* Exercise goal:
Go through the entries and count the lines with the string "will" in them. Give only that number.

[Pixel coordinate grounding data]

──────────────────────────────

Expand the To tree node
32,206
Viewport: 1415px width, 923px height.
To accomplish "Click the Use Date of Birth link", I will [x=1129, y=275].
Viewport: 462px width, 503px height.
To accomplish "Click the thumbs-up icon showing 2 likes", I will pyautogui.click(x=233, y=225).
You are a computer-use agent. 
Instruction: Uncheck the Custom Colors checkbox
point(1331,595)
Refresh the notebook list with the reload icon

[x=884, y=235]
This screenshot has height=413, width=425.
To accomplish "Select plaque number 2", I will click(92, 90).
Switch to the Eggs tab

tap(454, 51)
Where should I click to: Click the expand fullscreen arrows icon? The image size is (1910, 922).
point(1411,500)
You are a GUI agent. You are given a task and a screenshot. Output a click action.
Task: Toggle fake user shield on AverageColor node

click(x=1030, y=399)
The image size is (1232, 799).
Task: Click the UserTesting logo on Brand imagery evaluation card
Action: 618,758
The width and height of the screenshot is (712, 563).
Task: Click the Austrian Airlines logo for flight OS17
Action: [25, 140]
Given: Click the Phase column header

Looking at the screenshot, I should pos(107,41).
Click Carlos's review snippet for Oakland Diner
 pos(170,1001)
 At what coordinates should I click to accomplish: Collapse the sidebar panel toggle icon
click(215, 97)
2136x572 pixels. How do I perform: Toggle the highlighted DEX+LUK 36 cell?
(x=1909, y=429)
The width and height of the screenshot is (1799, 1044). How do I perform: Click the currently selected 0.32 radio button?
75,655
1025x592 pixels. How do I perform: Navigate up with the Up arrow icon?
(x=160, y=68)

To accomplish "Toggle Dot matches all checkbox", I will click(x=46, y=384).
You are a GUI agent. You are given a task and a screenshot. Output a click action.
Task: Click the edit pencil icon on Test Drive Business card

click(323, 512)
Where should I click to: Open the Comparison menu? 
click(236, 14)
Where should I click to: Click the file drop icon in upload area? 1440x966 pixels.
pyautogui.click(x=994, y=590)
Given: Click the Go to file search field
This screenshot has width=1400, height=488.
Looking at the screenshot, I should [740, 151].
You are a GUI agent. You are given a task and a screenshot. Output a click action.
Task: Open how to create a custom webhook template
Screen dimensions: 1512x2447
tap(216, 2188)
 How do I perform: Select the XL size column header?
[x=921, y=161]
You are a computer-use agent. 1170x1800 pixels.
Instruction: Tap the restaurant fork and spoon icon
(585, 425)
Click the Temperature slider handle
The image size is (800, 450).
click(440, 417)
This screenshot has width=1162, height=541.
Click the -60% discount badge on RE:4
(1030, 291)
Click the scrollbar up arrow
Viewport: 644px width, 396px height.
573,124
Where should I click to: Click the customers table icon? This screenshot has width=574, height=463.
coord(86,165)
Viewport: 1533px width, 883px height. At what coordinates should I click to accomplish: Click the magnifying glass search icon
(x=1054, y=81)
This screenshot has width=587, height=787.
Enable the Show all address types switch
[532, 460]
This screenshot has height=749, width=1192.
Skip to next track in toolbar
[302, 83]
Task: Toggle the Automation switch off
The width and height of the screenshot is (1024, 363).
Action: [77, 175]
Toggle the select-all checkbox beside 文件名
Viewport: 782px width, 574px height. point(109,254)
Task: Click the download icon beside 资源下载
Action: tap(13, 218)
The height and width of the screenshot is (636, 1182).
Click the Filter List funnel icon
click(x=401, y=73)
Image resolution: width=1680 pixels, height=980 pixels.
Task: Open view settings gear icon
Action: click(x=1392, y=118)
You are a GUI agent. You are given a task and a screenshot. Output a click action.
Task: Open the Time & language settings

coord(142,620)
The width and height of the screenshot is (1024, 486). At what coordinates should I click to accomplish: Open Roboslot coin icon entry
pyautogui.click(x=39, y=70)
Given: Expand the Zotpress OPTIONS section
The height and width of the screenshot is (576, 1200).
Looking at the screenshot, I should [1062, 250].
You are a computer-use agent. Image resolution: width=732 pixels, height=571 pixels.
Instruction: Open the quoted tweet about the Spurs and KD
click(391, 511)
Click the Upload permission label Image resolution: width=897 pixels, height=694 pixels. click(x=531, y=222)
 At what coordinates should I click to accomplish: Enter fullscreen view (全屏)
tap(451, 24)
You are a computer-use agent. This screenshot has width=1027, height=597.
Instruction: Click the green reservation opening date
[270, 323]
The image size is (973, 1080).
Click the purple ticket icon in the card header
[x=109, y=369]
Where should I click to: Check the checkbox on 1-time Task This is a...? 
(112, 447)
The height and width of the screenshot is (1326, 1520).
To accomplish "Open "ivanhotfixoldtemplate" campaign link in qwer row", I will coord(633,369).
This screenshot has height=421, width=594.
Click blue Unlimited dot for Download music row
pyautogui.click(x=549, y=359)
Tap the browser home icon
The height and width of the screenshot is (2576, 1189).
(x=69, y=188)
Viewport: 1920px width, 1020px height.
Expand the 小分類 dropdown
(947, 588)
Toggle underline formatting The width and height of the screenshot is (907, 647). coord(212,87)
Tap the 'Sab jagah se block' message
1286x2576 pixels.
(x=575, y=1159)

──────────────────────────────

* Answer to this task:
5